Extract from the entries below, exactly as given, only the lines from the line containing "GmailやOutlookで送信済みのメールを削除する方法 (47, 255)" to the line containing "メール復元 (155, 90)", both lines included.

Saved data entries:
--*--
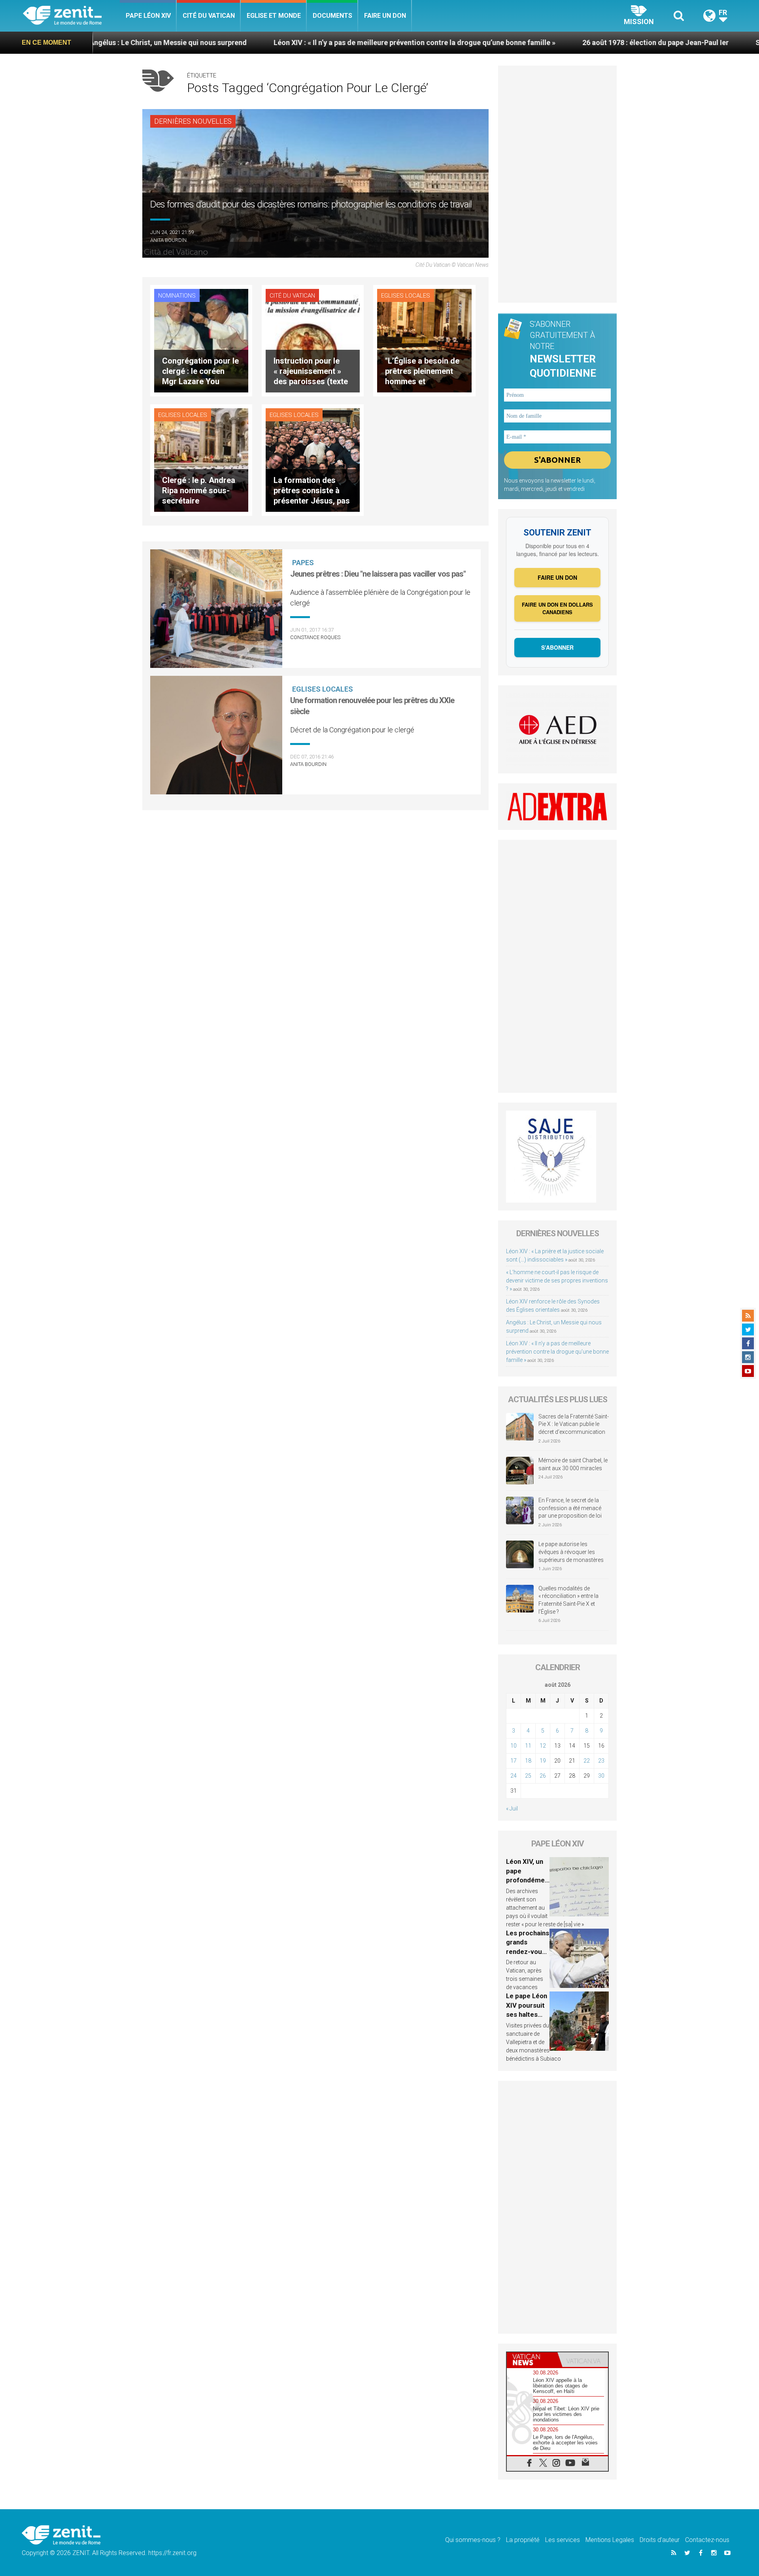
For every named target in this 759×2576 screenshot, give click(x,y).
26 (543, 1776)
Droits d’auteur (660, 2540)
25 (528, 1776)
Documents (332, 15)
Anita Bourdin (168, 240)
--*--
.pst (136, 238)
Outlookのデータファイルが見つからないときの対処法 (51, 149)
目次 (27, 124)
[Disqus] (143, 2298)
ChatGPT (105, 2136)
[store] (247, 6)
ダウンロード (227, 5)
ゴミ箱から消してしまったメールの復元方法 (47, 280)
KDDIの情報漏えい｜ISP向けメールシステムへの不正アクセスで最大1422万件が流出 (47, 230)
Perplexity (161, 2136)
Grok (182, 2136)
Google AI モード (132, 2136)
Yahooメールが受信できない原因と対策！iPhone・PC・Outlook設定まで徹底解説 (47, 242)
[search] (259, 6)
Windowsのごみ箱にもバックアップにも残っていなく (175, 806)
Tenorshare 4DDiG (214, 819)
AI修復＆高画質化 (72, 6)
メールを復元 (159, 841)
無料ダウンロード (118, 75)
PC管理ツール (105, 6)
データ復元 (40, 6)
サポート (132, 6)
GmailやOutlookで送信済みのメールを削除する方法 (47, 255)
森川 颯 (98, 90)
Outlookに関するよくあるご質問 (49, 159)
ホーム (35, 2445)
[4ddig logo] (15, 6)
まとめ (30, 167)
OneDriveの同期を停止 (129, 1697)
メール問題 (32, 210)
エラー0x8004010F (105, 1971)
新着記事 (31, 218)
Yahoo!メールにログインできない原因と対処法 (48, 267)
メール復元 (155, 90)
--*--
=== Answer box ===
GmailやOutlookで送信済みのメールを削除する方法 (47, 255)
森川 颯 (98, 90)
Outlookに関するよくあるご質問 (49, 159)
ホーム (35, 2445)
[4ddig logo] (15, 6)
まとめ (30, 167)
OneDriveの同期を停止 (129, 1697)
メール問題 (32, 210)
エラー0x8004010F (105, 1971)
新着記事 (31, 218)
Yahoo!メールにログインできない原因と対処法 (48, 267)
メール復元 (155, 90)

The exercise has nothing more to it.